How to evict a troublemaking titan from your football club
For years, Jeff Kennett ruled Hawthorn Football Club like he’d once ruled Victoria. Then along came a challenger trained in the art of political storytelling.
We should not regard our political parties like we do our football clubs, but we do. The fealty to both tends to be largely instinctive, whether passed down through the family, or embraced in a revelatory moment in which we admired, in either politics or football, the cut of a particular player’s jib. In both cases, we tend to get evangelical about our mob’s virtues, defensive about its vices. Our tribe is principled, upstanding, passionate and decent. Their tribe is a feral rabble. All victories are deserved, all losses the result of connivance and conspiracy by malign forces (the media and the umpires are broadly analogous). As the sense of allegiance burrows deeper, we embrace the mythology: the colours, the songs, the characters, the history.
The similarity becomes even more obvious when one considers the politics of football clubs. Late last year, there was regime change at the currently languishing AFL club Hawthorn. Club president and former Victorian premier Jeff Kennett was standing down following his second stint in the role. As both a politician and a post-politician, Kennett was what tactful obituarists will describe as “divisive”. A pugnacious conservative, he was the dominant political figure in Victoria throughout the 1990s, before losing office in 1999 in a psephologist-baffling upset.
While others may have taken the opportunity of an unexpected defeat to reconsider their approach to governance and leadership, Kennett went on to apply the same buccaneering approach at Hawthorn, presiding over his football club much as he once had over the state, with rumbustious egocentricity and occasionally self-defeating belligerence. Whether he can be blamed or credited for Hawthorn’s on-field performance during his reign is a matter of debate, though his cantankerous public persona certainly made things difficult behind the scenes. Last November, Kennett acknowledged that his late-night tweets against Victoria’s current Labor government had cost Hawthorn $15 million in state funding for a new headquarters, plus possibly another $10 million from other wincing potential benefactors.
The day after that acknowledgement, Kennett announced his retirement as Hawthorn president. But when he endorsed a successor—commercial lawyer and long-serving Hawthorn board member Peter Nankivell—it became clear that he still had big plans for the club. Nankivell, widely perceived as the continuity Kennett candidate, would face off an insurgent campaign spearheaded by Andy Gowers, who played on the wing for Hawthorn’s 1991 premiership team, and who was director of football during Hawthorn’s most recent imperial period: that of the “three-peat” premiers of 2013-2015.
At the risk of giving away the ending, Gowers would eventually prevail, though success was never assured. His support team of communications experts and political operatives would employ methods unusual in football circles: tactics developed in the more progressive reaches of American politics, spiritually and physically a long way from the football club boardrooms of Australia.
Which is not to say Gowers would have stood no chance on his own. His credentials were unarguable: aside from an impressive football resume, he has forged a career in wealth management and succession planning. But he was running against a candidate backed by a political titan: Kennett had—for better and for worse—colossal name recognition; there are few Victorians who do not have an opinion of him. And Kennett was, and is, an inveterate scrapper, one of those people who seems to enjoy the fight at least as much as the win.

» **SUPPLIED MATERIAL**:
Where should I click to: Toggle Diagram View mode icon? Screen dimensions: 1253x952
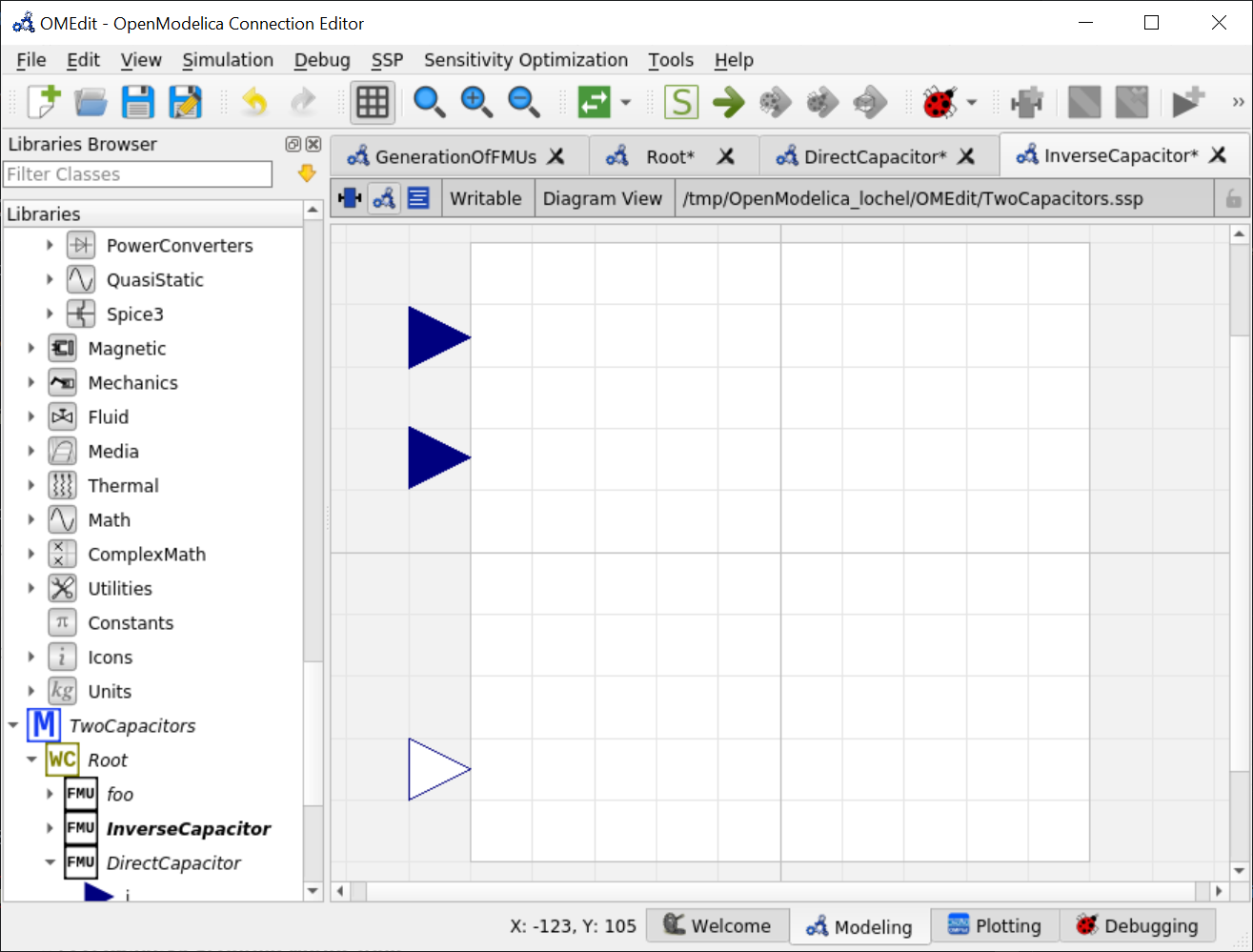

==

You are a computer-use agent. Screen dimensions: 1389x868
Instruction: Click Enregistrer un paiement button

--

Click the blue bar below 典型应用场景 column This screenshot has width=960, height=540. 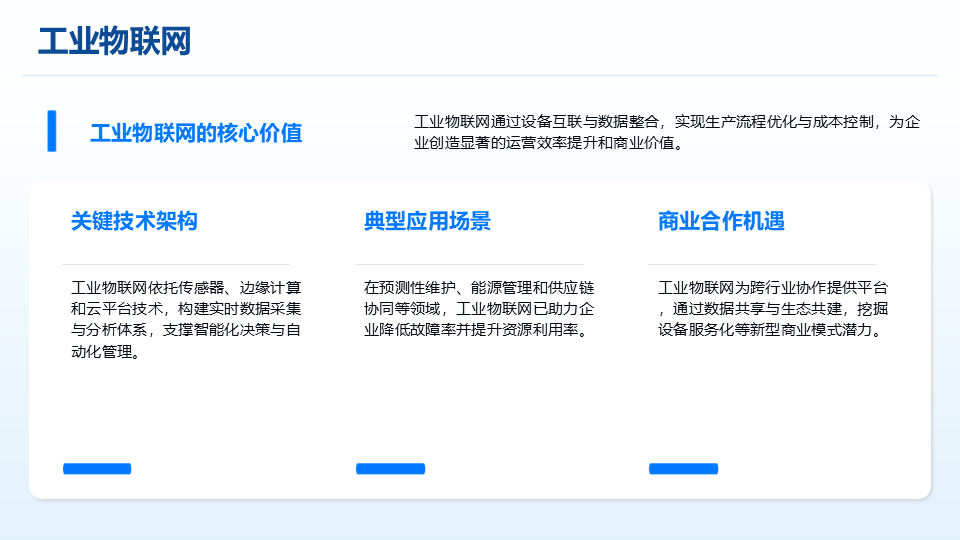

» **REQUEST 1**:
Reproduce the stretch of the Hawthorn article from "We should not" through "characters, the history.".
» **REQUEST 2**:
Render this sentence from the Hawthorn article in Spanish: "The day after that acknowledgement, Kennett announced his retirement as Hawthorn president."

» **EXERCISE OUTPUT 1**:
We should not regard our political parties like we do our football clubs, but we do. The fealty to both tends to be largely instinctive, whether passed down through the family, or embraced in a revelatory moment in which we admired, in either politics or football, the cut of a particular player’s jib. In both cases, we tend to get evangelical about our mob’s virtues, defensive about its vices. Our tribe is principled, upstanding, passionate and decent. Their tribe is a feral rabble. All victories are deserved, all losses the result of connivance and conspiracy by malign forces (the media and the umpires are broadly analogous). As the sense of allegiance burrows deeper, we embrace the mythology: the colours, the songs, the characters, the history.

» **EXERCISE OUTPUT 2**:
Al día siguiente de ese reconocimiento, Kennett anunció su retiro como presidente de Hawthorn.